_What the task asks_:
"screenshot" appears in how many lines of the entries? State only the number.

_Provided records_:

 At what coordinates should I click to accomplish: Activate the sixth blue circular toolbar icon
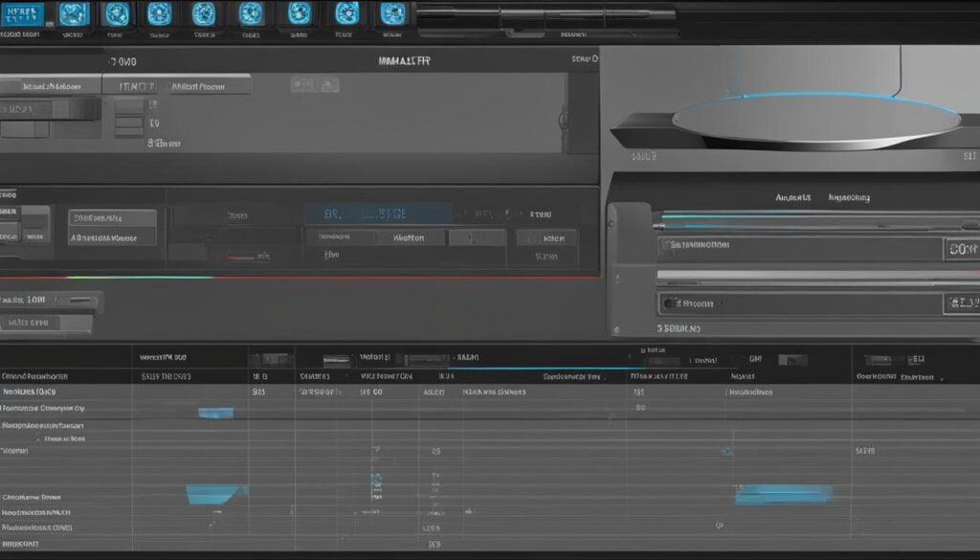coord(251,13)
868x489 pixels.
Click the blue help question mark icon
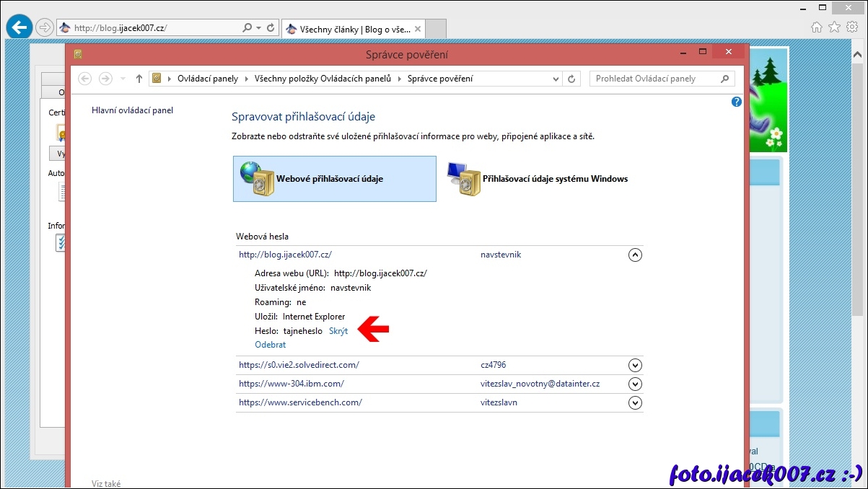(736, 102)
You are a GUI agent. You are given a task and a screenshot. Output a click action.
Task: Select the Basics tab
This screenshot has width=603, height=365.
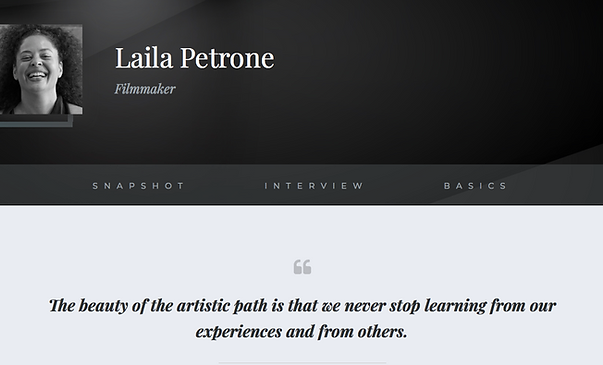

_Solution for this problem_:
2